(Stored data)
- - -

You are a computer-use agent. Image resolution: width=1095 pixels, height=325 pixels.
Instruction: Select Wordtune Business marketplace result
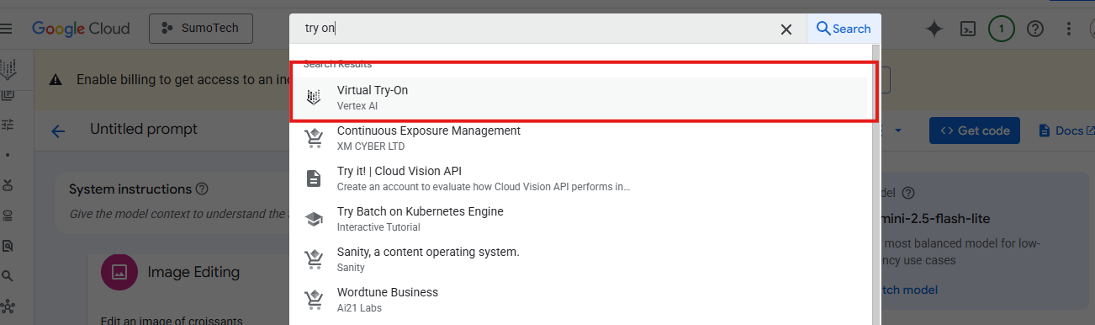(x=580, y=299)
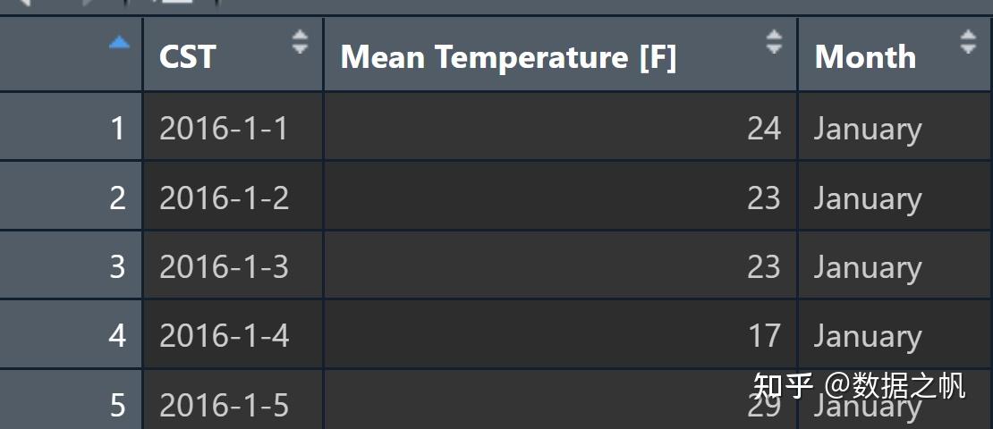
Task: Click row number 3
Action: (x=117, y=266)
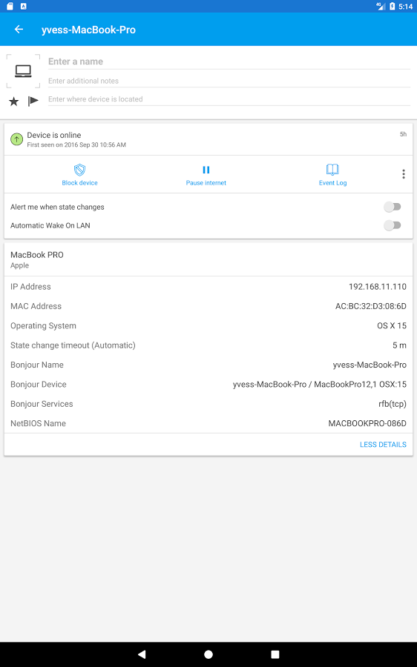
Task: Open State change timeout setting
Action: [x=209, y=345]
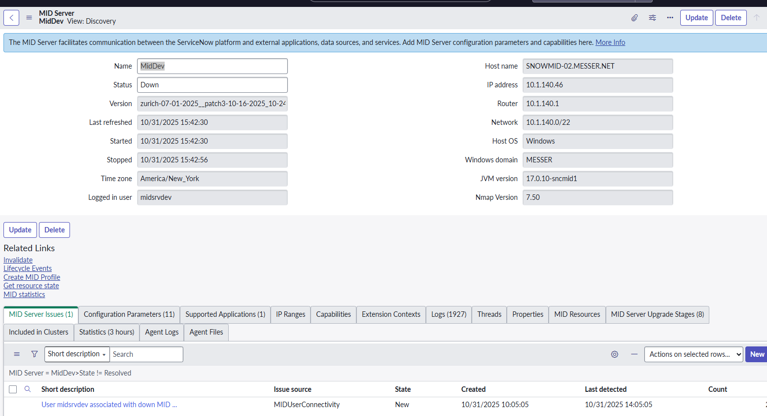Switch to Configuration Parameters tab

[x=129, y=314]
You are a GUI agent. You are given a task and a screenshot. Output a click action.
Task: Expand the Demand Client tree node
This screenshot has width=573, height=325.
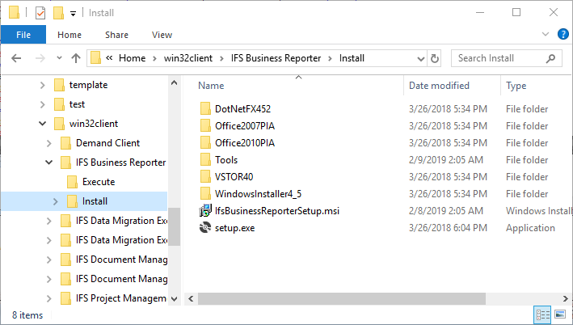click(49, 143)
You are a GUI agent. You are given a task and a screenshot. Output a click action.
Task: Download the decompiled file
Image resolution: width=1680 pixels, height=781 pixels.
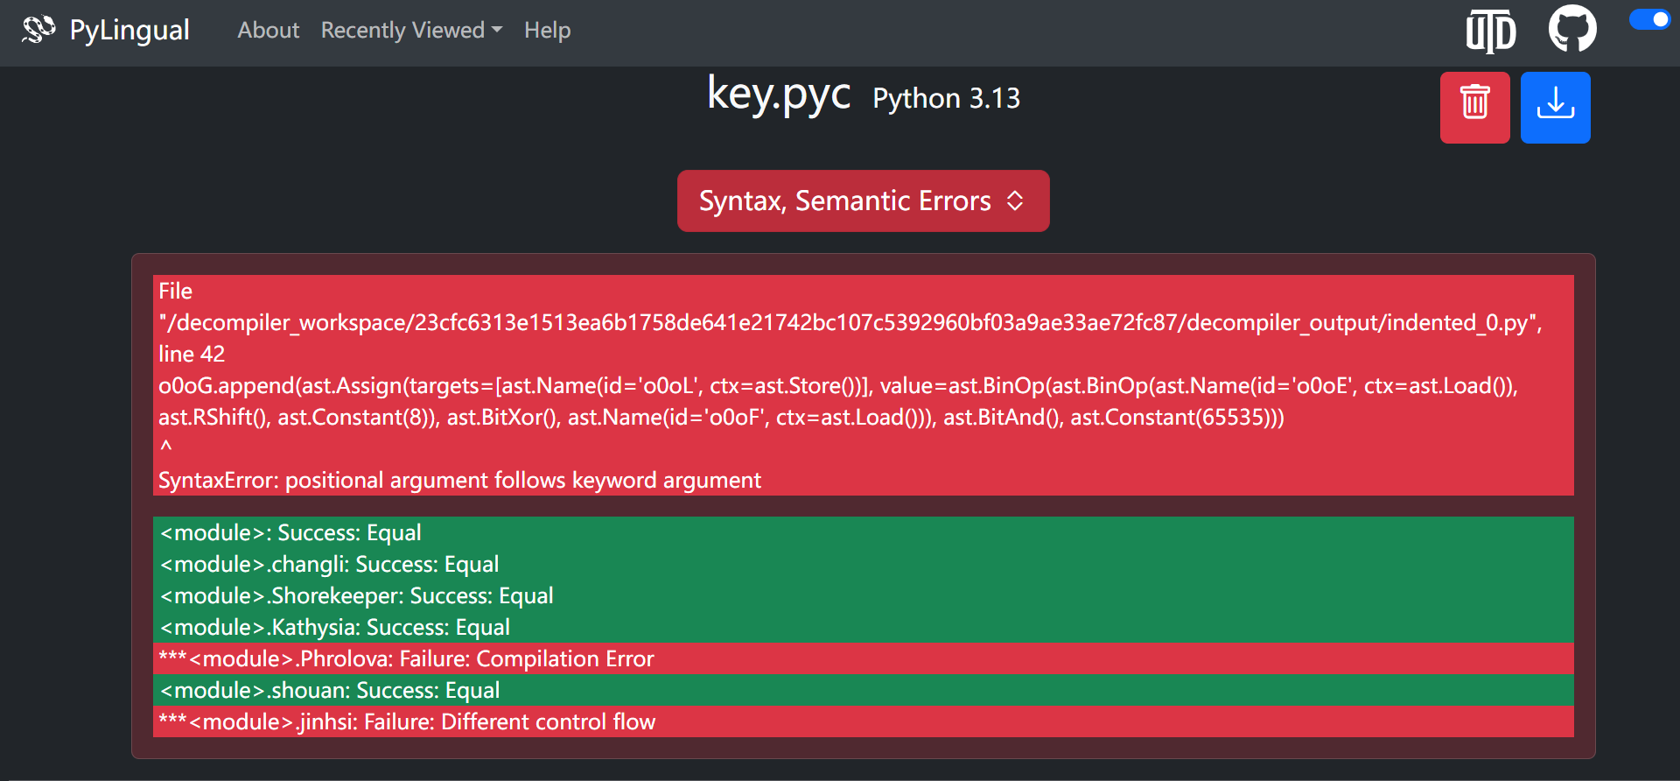[x=1555, y=107]
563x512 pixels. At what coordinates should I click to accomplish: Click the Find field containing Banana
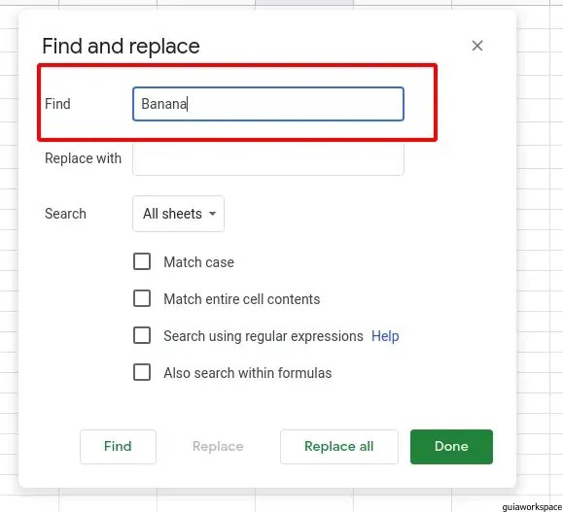[268, 104]

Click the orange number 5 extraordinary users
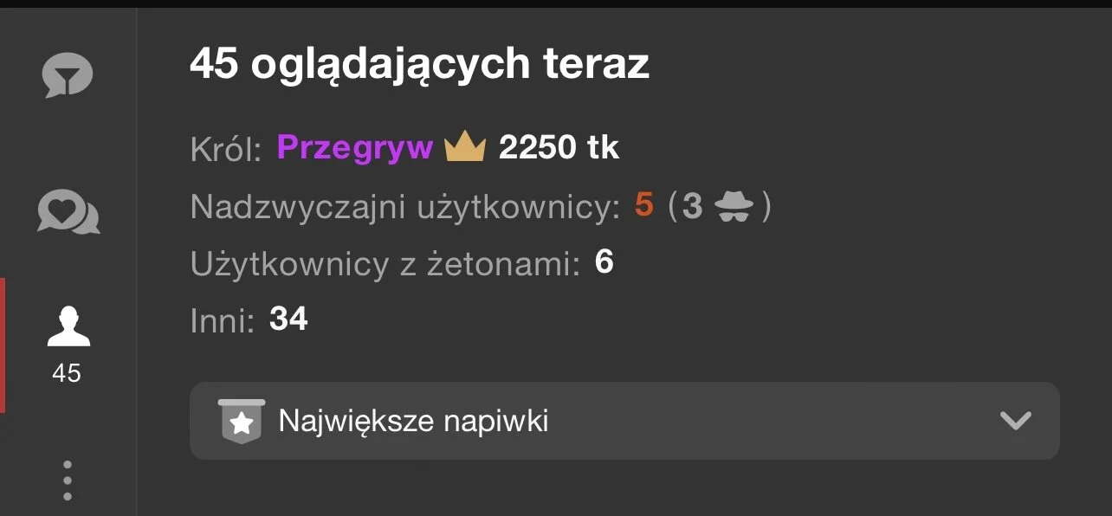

- - -

What is needed: Drop the images and repeat the data exactly.

Solution to the exercise:
You are a computer-use agent. Image resolution: width=1095 pixels, height=325 pixels.
Instruction: Select Wordtune Business marketplace result
(x=580, y=299)
Task: Click row number 3
Action: (x=117, y=266)
Task: Open State change timeout setting
Action: [x=209, y=345]
Switch to Configuration Parameters tab

[x=129, y=314]
You are a GUI agent. You are given a task and a screenshot. Output a click action.
Task: Expand the Demand Client tree node
This screenshot has width=573, height=325.
click(49, 143)
You are a GUI agent. You are given a task and a screenshot. Output a click action.
Task: Download the decompiled file
Image resolution: width=1680 pixels, height=781 pixels.
[x=1555, y=107]
563x512 pixels. At what coordinates should I click to accomplish: Click the Find field containing Banana
[268, 104]

Click the orange number 5 extraordinary users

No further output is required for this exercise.